G. Keterbatasan Implementasi Hak Initiatief di Parlemen Jerman
Tan Malaka menyoroti pentingnya hak Initiatief bagi parlemen Jerman, terutama karena parlemen tidak memiliki kendali atas pemerintah. Berbeda dengan Inggris, di mana menteri-menteri dipilih dari anggota parlemen dan bertanggung jawab kepada parlemen, di Jerman menteri-menteri diangkat langsung oleh kaisar. Dalam situasi seperti ini, hak Initiatief seharusnya menjadi instrumen penting bagi wakil rakyat untuk menyampaikan suara dan aspirasi masyarakat. Namun, kenyataannya hak ini tidak dimuliakan sebagaimana mestinya.
1. Keterbatasan Waktu untuk Hak Initiatief
Hari Rabu, satu-satunya hari di mana hak Initiatief dapat digunakan, sudah ditentukan bahwa sebagian besar waktu (lima perenam bagian) digunakan untuk membahas usulan pemerintah. Akibatnya, hanya seperenam waktu yang dialokasikan untuk inisiatif anggota parlemen.
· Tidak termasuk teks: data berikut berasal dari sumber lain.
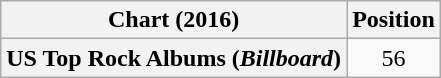
Position [394, 20]
Chart (2016) [174, 20]
56 [394, 58]
US Top Rock Albums (Billboard) [174, 58]
Scan for the cell matching the given text and deliver its [x, y] coordinate at center. 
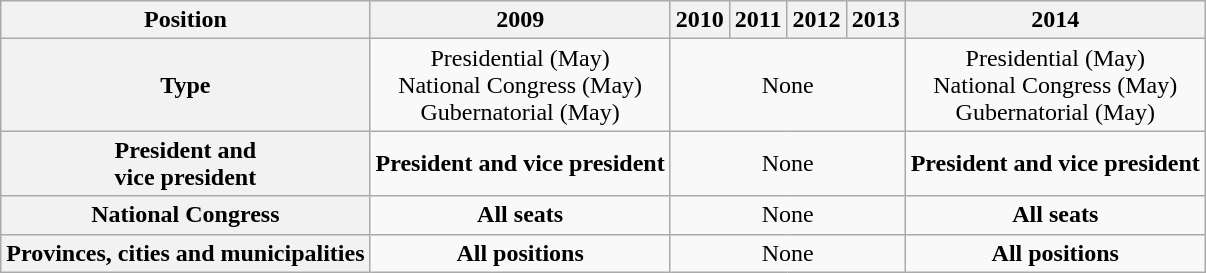
2012 [816, 20]
Provinces, cities and municipalities [186, 253]
National Congress [186, 215]
2013 [876, 20]
Type [186, 85]
2010 [700, 20]
Position [186, 20]
2014 [1055, 20]
President andvice president [186, 164]
2009 [520, 20]
2011 [758, 20]
Detect which cell encompasses the target text, then output its (X, Y) center coordinate. 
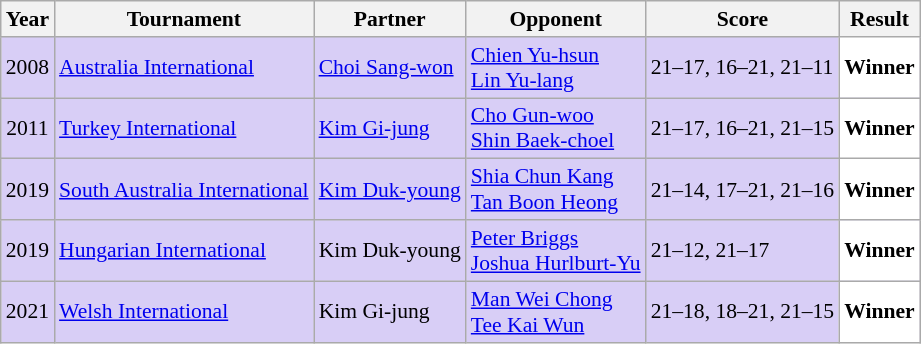
Shia Chun Kang Tan Boon Heong (556, 190)
Peter Briggs Joshua Hurlburt-Yu (556, 250)
Score (743, 19)
2021 (28, 312)
Partner (390, 19)
Result (880, 19)
South Australia International (184, 190)
Choi Sang-won (390, 68)
Year (28, 19)
Chien Yu-hsun Lin Yu-lang (556, 68)
21–14, 17–21, 21–16 (743, 190)
Turkey International (184, 128)
Cho Gun-woo Shin Baek-choel (556, 128)
Hungarian International (184, 250)
Welsh International (184, 312)
Opponent (556, 19)
Man Wei Chong Tee Kai Wun (556, 312)
2008 (28, 68)
21–17, 16–21, 21–11 (743, 68)
21–12, 21–17 (743, 250)
21–18, 18–21, 21–15 (743, 312)
Tournament (184, 19)
21–17, 16–21, 21–15 (743, 128)
Australia International (184, 68)
2011 (28, 128)
From the cell containing the given text, extract its center point as (x, y) coordinate. 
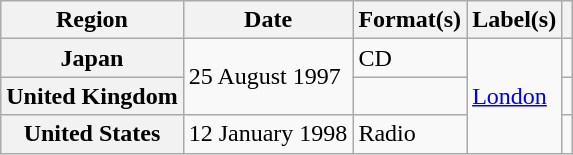
Radio (410, 134)
25 August 1997 (268, 77)
London (514, 96)
Region (92, 20)
United Kingdom (92, 96)
12 January 1998 (268, 134)
Format(s) (410, 20)
Japan (92, 58)
Date (268, 20)
Label(s) (514, 20)
CD (410, 58)
United States (92, 134)
Pinpoint the cell where the given text exists, returning its [x, y] midpoint coordinate. 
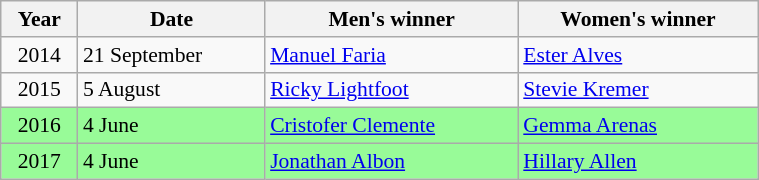
Ester Alves [638, 55]
2014 [40, 55]
Women's winner [638, 19]
Hillary Allen [638, 162]
Cristofer Clemente [392, 126]
Jonathan Albon [392, 162]
Men's winner [392, 19]
2017 [40, 162]
2015 [40, 90]
5 August [172, 90]
Manuel Faria [392, 55]
Stevie Kremer [638, 90]
Date [172, 19]
21 September [172, 55]
Ricky Lightfoot [392, 90]
Gemma Arenas [638, 126]
2016 [40, 126]
Year [40, 19]
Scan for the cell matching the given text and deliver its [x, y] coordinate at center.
Tan Malaka mengkritik sistem ini sebagai cara efektif untuk melemahkan fungsi hak Initiatief.
2. Rendahnya Respons Pemerintah terhadap Usulan Parlemen
Dari 100 usulan yang diajukan oleh parlemen selama periode Februari hingga Mei 1907, tidak ada satu pun yang diterima pemerintah. Hal ini menunjukkan bahwa pemerintah Jerman tidak menganggap serius hak Initiatief sebagai bagian dari mekanisme demokrasi.
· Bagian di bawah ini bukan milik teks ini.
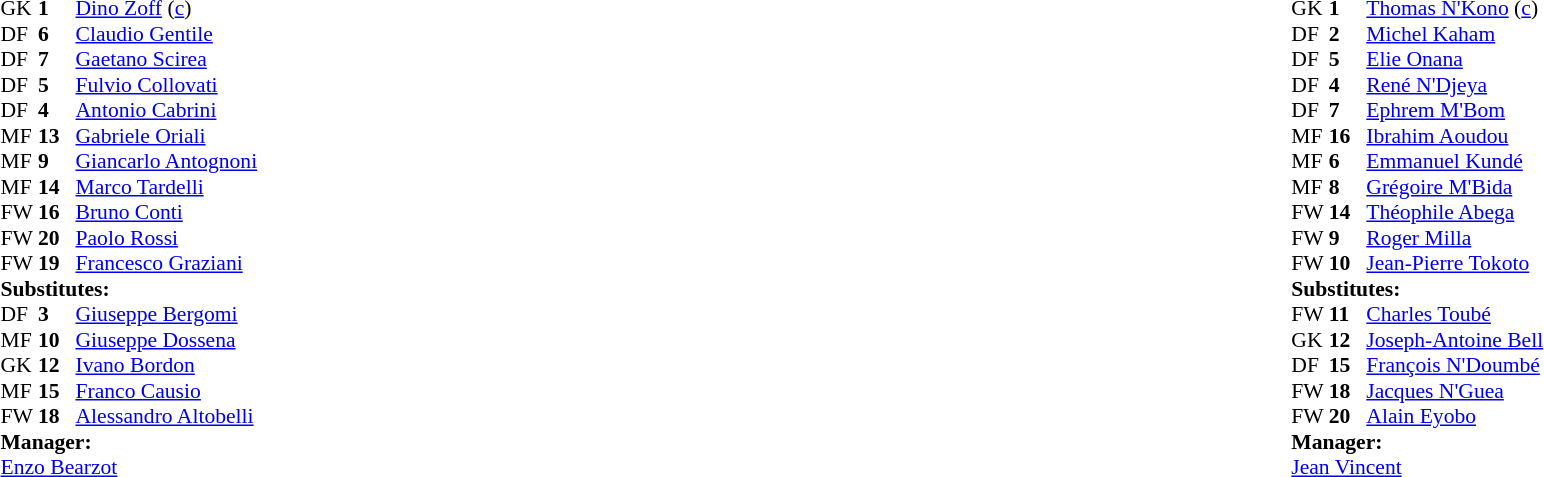
Franco Causio [167, 391]
Grégoire M'Bida [1454, 187]
Charles Toubé [1454, 315]
Giuseppe Bergomi [167, 315]
Emmanuel Kundé [1454, 161]
Joseph-Antoine Bell [1454, 340]
Théophile Abega [1454, 213]
13 [57, 136]
Gabriele Oriali [167, 136]
Gaetano Scirea [167, 59]
Elie Onana [1454, 59]
Jacques N'Guea [1454, 391]
Ibrahim Aoudou [1454, 136]
Claudio Gentile [167, 34]
Ephrem M'Bom [1454, 111]
Jean-Pierre Tokoto [1454, 263]
Michel Kaham [1454, 34]
11 [1348, 315]
Ivano Bordon [167, 365]
8 [1348, 187]
Paolo Rossi [167, 238]
Fulvio Collovati [167, 85]
19 [57, 263]
Alessandro Altobelli [167, 417]
Francesco Graziani [167, 263]
2 [1348, 34]
Giuseppe Dossena [167, 340]
Giancarlo Antognoni [167, 161]
3 [57, 315]
Roger Milla [1454, 238]
François N'Doumbé [1454, 365]
Marco Tardelli [167, 187]
Bruno Conti [167, 213]
Alain Eyobo [1454, 417]
René N'Djeya [1454, 85]
Antonio Cabrini [167, 111]
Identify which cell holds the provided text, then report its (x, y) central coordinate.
3. Kritik terhadap Efektivitas Hak Initiatief
Tan Malaka mempertanyakan kegunaan hak Initiatief dalam kondisi seperti ini. Ketika hak tersebut diabaikan oleh pemerintah dan tidak didukung dengan mekanisme untuk memastikan implementasinya, hak ini kehilangan fungsinya sebagai alat pengawasan terhadap pemerintah.
H. Ketidakefektifan Parlemen dalam Menentang Pemerintah
Parlemen Jerman tidak hanya gagal dalam memanfaatkan hak Initiatief, tetapi juga tidak mampu menunjukkan sikap tegas terhadap pemerintah. Tan Malaka memperbandingkan parlemen Jerman dengan parlemen Inggris, yang memiliki mekanisme untuk mengawasi pemerintah secara efektif.
1. Ketiadaan Tindakan Obstruktif
Di Inggris, parlemen memiliki kemampuan untuk melancarkan aksi obstructie (obstruksi) untuk menghambat usulan pemerintah yang tidak disetujui. Cara ini dilakukan dengan berbagai muslihat, seperti membuat kericuhan dalam sidang, menyampaikan pidato panjang, atau menggunakan prosedur lain untuk mencegah pembahasan usulan pemerintah. Tan Malaka mencatat bahwa parlemen Jerman tidak pernah menggunakan pendekatan semacam ini, yang menunjukkan kelemahan dan ketidaktegasan dalam menghadapi pemerintah.
2. Kekurangan Keberanian untuk Melawan Pemerintah
Menurut Tan Malaka, kelemahan parlemen Jerman adalah ketidakmampuannya untuk melawan dominasi pemerintah secara sistematis. Bahkan ketika pemerintah secara terang-terangan mengabaikan usulan parlemen, para wakil rakyat tidak memperlihatkan keberanian atau kesatuan untuk menentang tindakan tersebut.
3. Hak Interpelasi: Peluang yang Tidak Dimanfaatkan
Hak Interpellatie (interpelasi) memberikan kewenangan kepada anggota parlemen untuk mengajukan pertanyaan kepada pemerintah tentang kebijakan dan tindakan mereka. Tan Malaka membandingkan penerapan hak ini di Inggris dan Jerman.
a) Penerapan di Inggris
Di Inggris, hak interpelasi digunakan sebagai alat untuk mengawasi pemerintah. Anggota parlemen dapat menanyakan tindakan menteri secara langsung, dan menteri yang bersangkutan wajib memberikan jawaban di hadapan parlemen. Mekanisme ini memastikan bahwa rakyat dapat mengetahui dan menilai kebijakan pemerintah secara transparan.
b) Kegagalan di Jerman
Di Jerman, hak interpelasi tidak dimanfaatkan secara maksimal. Meskipun secara teori anggota parlemen memiliki hak untuk meminta penjelasan dari pemerintah, pada praktiknya hak ini sering kali diabaikan oleh pemerintah atau dijawab secara formalitas tanpa makna substantif. Hal ini semakin memperkuat posisi pemerintah dan melemahkan fungsi pengawasan parlemen.